### [CHALLENGE 1]
Rewrite the listing as a JSON list of strings with one string per line, leaving out blank lines. Start at the listing's first line and end after the line that contains "click(200, 795)".

### [SUPPLIED TEXT]
════

FG, while justfying its decision to apply for the IPOB to be outlawed, told the Federal High Court in Abuja that its investigations revealed that members of the group imported arms, comprising of pump action rifles, from Turkey.

It said the deal was brokered by a Turkish national that allegedly visited the ‘missing’ leader of the IPOB, Mr. Nnamdi Kanu, shorty after he was released from detention.

The Solicitor General of the Federation, Mr. Dayo Akpata who represented FG, urged the Acting Chief Judge of the high court, Justice Abdu Kafarati, to dismiss the motion IPOB filed to quash the proscription order.

It will be recalled that Custom operatives had between January and September this year, intercepted about four containers laden with arms.

1,100 pieces of pump action rifles that were recovered at the Tin Can port, Apapa, Lagos, on September 19, brought the total of such arms that were seized since January this year, to 2, 671.

Meantime, in a 23-paged counter-affidavit it filed in opposition to IPOB’s motion dated September 21, FG, told the court that the secessionist group “have been associated with violent activities”.

It said: “Furthermore, the leader of the Respondent/Applicant, one Nnamdi Kanu has been openly advocating for armed struggle via his speeches, calling Nigeria a zoo, threatening that Nigeria will burn if he is arrested, etc. The intent of the Respondent/Applicant from the onset is to cause confusion and plunge the country into crisis.

“That Biafra is not a region in Nigeria and there are also no States known as Biafran States under the 1999 Constitution of the Federal Republic of Nigeria, as amended.

“That in opposition to the depositions in paragraph 6 of the supporting affidavit, I am aware that the Respondent/Applicant’s activities havr been targeted at causing a violent break up of Nigeria.

“That as a confirmation of the fact that the intentions of the Respondent/Applicant from the onset is to cause a violent breakdown of law and order in Nigeroa, Nnamdi Kanu openly solicted for arms to wage war against Nigeria at the World Igbo Congress held in California, USA in 2015.

“That a Turkish citizen, Abdulkadir Erkahraman, visited Nnamdi Kanu the leader of thr Respondent/Applicant in Isiama Afara, Umuahia, Abia State sometimes in July 2017, and has been canvassing support for the secessionist agenda of the Respondent/Applicant. He also admonished ‘Biafrans to rise up and fight a good fight for freedom’.

“That the Nigerian Customs Service had on four occassions this yeat intercepted pump action rifles totalling 2,671 illegally imported into the country from Turkey”.

FG insisted that the proscription order was obtained based on events it said occurred mostly after Justice Binta Nyako before whom Kanu and four other pro-Biafran agitators are facing five-count treasonable felony charge, had earlier declined to declare IPOB a terrorist organisation.

It argued that Justice Nyako did not however rule that IPOB was a lawful organisation.

“The court only ruled that there was no evidence before the court to show that the Respondent/Applicant is an unlawful or proscribed societu as at then in order to justify the count 3 in Charge No. FHC/Abj/CR/383/15 whic relates to managing an unlawful society”.

════

### [RECORDS SUPPLIED]

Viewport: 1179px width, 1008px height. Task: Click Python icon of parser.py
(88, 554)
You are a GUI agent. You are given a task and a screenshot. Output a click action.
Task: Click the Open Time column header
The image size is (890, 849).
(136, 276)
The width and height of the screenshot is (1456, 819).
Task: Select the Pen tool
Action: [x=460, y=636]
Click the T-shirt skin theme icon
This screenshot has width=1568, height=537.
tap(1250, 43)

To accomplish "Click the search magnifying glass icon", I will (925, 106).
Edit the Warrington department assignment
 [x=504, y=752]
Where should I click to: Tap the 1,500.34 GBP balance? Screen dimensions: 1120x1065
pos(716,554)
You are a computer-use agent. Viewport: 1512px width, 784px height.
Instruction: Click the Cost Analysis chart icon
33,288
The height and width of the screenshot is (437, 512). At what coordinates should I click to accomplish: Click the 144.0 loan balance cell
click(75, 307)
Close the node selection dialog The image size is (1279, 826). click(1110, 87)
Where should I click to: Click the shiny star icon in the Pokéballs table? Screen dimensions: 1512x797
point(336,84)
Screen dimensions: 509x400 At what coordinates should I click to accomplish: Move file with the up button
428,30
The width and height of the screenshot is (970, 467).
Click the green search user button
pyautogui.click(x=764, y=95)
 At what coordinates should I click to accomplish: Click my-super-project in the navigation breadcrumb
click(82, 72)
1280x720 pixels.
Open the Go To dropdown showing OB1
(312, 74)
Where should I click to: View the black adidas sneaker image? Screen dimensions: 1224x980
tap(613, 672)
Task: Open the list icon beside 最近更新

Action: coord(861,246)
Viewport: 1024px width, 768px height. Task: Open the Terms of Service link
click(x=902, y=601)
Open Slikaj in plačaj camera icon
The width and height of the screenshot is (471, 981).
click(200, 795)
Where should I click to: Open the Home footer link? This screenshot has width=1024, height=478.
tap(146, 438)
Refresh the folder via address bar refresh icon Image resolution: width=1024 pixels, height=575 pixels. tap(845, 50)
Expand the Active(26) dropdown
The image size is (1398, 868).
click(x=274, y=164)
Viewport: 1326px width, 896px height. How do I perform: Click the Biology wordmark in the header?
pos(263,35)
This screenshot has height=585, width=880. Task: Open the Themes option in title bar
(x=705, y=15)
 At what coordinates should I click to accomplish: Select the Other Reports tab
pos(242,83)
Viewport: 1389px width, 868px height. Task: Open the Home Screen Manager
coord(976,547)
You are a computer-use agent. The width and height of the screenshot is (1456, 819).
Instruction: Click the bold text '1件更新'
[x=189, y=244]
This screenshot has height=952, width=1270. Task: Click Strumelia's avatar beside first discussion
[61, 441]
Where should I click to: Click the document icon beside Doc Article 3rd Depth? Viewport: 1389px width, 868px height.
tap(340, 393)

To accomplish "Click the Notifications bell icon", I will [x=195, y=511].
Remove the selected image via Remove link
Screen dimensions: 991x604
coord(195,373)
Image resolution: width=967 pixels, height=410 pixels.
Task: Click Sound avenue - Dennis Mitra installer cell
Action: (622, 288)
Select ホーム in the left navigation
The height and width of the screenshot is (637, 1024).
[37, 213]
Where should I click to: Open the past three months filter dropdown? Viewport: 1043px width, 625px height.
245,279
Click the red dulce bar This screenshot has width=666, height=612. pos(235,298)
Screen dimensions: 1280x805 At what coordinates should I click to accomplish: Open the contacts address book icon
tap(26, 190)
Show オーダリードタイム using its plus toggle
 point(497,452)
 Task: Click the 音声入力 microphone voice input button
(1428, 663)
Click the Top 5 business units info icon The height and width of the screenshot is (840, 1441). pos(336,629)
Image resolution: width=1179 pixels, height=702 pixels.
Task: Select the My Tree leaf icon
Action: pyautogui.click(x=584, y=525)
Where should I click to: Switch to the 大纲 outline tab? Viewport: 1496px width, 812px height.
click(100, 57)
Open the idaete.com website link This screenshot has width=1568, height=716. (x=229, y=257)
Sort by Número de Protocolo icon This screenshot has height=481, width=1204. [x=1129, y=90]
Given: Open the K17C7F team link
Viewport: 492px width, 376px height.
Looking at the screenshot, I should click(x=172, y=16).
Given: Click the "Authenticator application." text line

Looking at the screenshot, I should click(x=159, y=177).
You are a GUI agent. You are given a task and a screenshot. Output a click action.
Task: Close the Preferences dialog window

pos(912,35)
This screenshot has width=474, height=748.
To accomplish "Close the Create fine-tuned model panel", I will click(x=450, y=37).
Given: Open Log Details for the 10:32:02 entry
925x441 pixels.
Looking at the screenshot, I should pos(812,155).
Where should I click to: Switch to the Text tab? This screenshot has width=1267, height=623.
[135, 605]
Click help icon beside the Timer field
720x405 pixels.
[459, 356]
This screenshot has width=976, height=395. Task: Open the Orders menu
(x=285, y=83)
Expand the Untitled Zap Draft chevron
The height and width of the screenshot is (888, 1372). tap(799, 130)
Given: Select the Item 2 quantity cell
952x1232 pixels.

════

### [CHALLENGE 2]
Answer from the report on the IPOB proscription case:
(a) Who represented FG before the court?
(b) Where were the 1,100 pump action rifles recovered on September 19?
(c) How many pages long was FG's counter-affidavit?

### [WORKED SOLUTION 1]
[
  "Viewport: 1179px width, 1008px height. Task: Click Python icon of parser.py",
  "(88, 554)",
  "You are a GUI agent. You are given a task and a screenshot. Output a click action.",
  "Task: Click the Open Time column header",
  "The image size is (890, 849).",
  "(136, 276)",
  "The width and height of the screenshot is (1456, 819).",
  "Task: Select the Pen tool",
  "Action: [x=460, y=636]",
  "Click the T-shirt skin theme icon",
  "This screenshot has width=1568, height=537.",
  "tap(1250, 43)",
  "To accomplish \"Click the search magnifying glass icon\", I will (925, 106).",
  "Edit the Warrington department assignment",
  " [x=504, y=752]",
  "Where should I click to: Tap the 1,500.34 GBP balance? Screen dimensions: 1120x1065",
  "pos(716,554)",
  "You are a computer-use agent. Viewport: 1512px width, 784px height.",
  "Instruction: Click the Cost Analysis chart icon",
  "33,288",
  "The height and width of the screenshot is (437, 512). At what coordinates should I click to accomplish: Click the 144.0 loan balance cell",
  "click(75, 307)",
  "Close the node selection dialog The image size is (1279, 826). click(1110, 87)",
  "Where should I click to: Click the shiny star icon in the Pokéballs table? Screen dimensions: 1512x797",
  "point(336,84)",
  "Screen dimensions: 509x400 At what coordinates should I click to accomplish: Move file with the up button",
  "428,30",
  "The width and height of the screenshot is (970, 467).",
  "Click the green search user button",
  "pyautogui.click(x=764, y=95)",
  " At what coordinates should I click to accomplish: Click my-super-project in the navigation breadcrumb",
  "click(82, 72)",
  "1280x720 pixels.",
  "Open the Go To dropdown showing OB1",
  "(312, 74)",
  "Where should I click to: View the black adidas sneaker image? Screen dimensions: 1224x980",
  "tap(613, 672)",
  "Task: Open the list icon beside 最近更新",
  "Action: coord(861,246)",
  "Viewport: 1024px width, 768px height. Task: Open the Terms of Service link",
  "click(x=902, y=601)",
  "Open Slikaj in plačaj camera icon",
  "The width and height of the screenshot is (471, 981).",
  "click(200, 795)"
]

### [WORKED SOLUTION 2]
(a) The Solicitor General of the Federation, Mr. Dayo Akpata
(b) At the Tin Can port, Apapa, Lagos
(c) 23 pages